The impact was like a sharp karate blow in the face to Solo. One’s mind could reel under the incredulous truth being revealed to him.

Abruptly, he remembered why the name of Broadmoor Rest had seemed so familiar to him from U.N.C.L.E. briefings. Again and again over the past two years, reports had come in from parts of the United States, Russia, France, Germany, records of scientists, engineers, physicists—all in sensitive missile work, each suffering mental breakdown, going to one sanitarium or another, but all, he now realized, eventually ending up here at Broadmoor Rest. Though the briefings had mentioned this place often enough to impress its title on his mind, there had been no concentrated reading of the names and professions of the men arriving here in an almost constant stream in the past twenty-four months.

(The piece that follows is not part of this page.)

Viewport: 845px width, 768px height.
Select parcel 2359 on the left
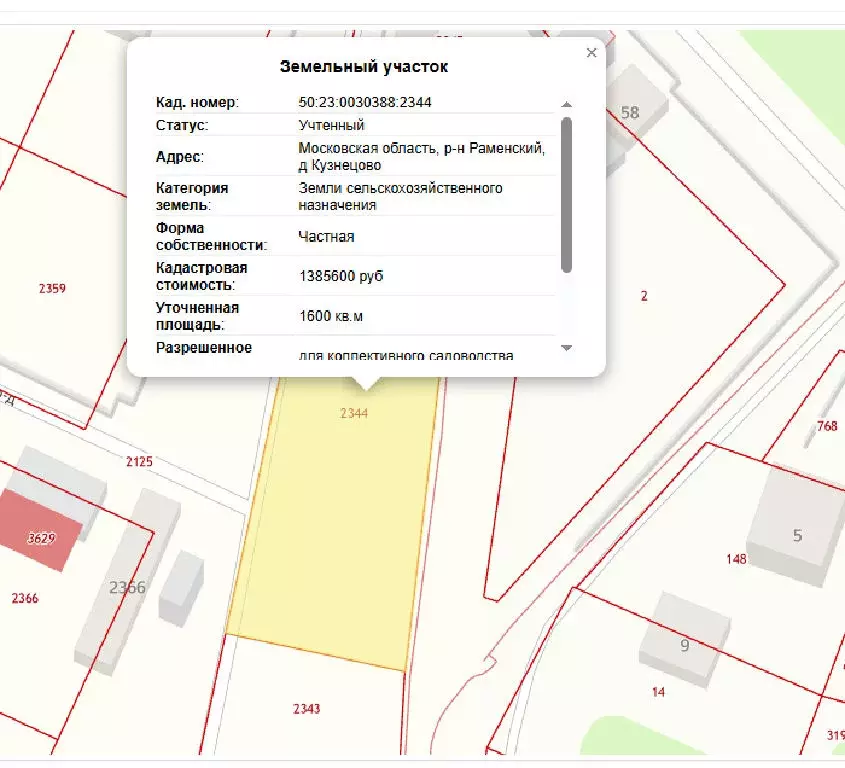click(x=52, y=289)

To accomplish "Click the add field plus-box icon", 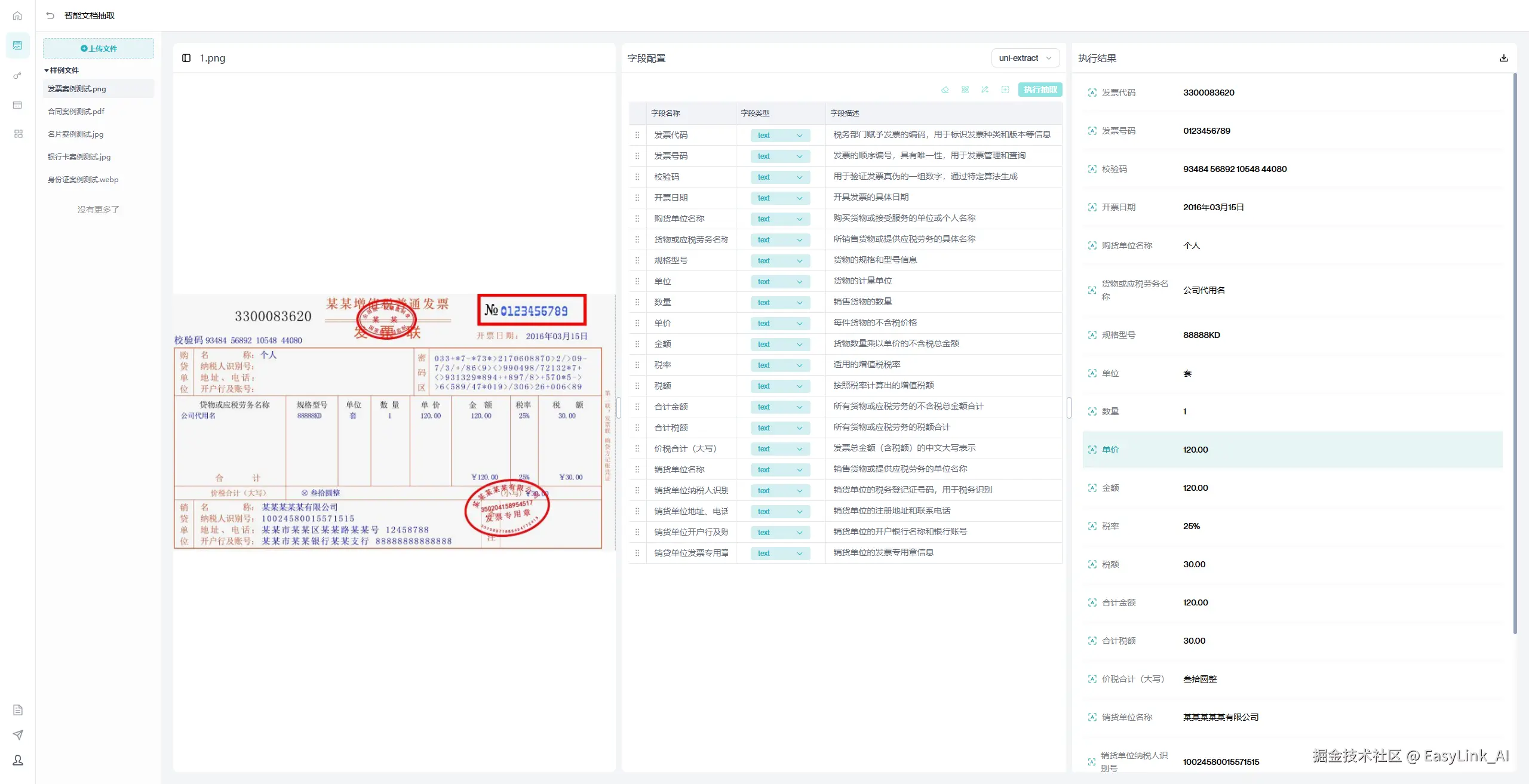I will (1005, 90).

He shook his head. Though often repeated, the idea of mentally ill men and their arrival at Broadmoor had not been noted in any context that would give it meaning—not until now. Those men had certainly been subjected to unnatural pressures, tensions and strains. Many of them crumpled under it, and it didn’t add up to anything except the increased tempo of life in the atomic age. Men’s minds and nerves snapped; they needed hospitalization and treatment—Broadmoor Rest had been internationally respected as one of the best. These men had earned the best possible care; who would suspect they came here not because they were ill at all, but because they had sold out their governments, their families, their careers for the quick fortunes dangled before them by Thrush?

Because here they were.

Every face revealed to Solo by the removal of a helmet was familiar to him from the photos in the U.N.C.L.E. briefings. Every reputation was known to him, along with the facts of mental or nervous breakdown. Wolgang von Shisnagg, from the western zone of Germany, Kurt Helmeric, Pierre Curie de David—the whole long list of the brilliant engineers, scientists.

He slumped there for a long time, hidden in the darkness of the abandoned incinerator shaft, watching the Who’s Who of missile scientists pass by him. It took some moments for him to recover, he who had few illusions left concerning every man and his price.